## What you need to do:
Scan the records for the string "pixels"; copy each line where it occurs.

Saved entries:
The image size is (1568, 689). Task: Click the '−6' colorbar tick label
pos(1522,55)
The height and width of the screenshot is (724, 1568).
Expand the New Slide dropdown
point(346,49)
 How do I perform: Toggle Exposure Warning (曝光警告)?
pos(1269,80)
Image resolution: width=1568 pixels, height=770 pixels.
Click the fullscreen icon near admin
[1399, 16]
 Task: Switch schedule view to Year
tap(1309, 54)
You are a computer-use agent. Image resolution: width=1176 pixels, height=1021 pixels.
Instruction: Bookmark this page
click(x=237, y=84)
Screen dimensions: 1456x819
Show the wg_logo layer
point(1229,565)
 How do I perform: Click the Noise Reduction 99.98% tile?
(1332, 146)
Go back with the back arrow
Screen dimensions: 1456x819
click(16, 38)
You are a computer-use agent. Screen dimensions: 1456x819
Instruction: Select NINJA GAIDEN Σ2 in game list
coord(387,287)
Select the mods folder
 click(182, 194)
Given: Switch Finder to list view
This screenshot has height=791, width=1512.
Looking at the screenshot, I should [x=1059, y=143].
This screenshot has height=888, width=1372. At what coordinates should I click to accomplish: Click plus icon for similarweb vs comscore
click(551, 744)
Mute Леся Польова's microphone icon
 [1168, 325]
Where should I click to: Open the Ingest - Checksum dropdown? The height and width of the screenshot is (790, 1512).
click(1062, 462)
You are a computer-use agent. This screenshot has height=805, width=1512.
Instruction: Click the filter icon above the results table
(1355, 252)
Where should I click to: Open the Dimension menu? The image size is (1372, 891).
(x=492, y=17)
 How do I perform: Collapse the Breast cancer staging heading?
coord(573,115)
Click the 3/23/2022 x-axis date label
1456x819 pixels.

## Task response:
Image resolution: width=1568 pixels, height=770 pixels.
You are a computer-use agent. Image resolution: width=1176 pixels, height=1021 pixels.
1456x819 pixels.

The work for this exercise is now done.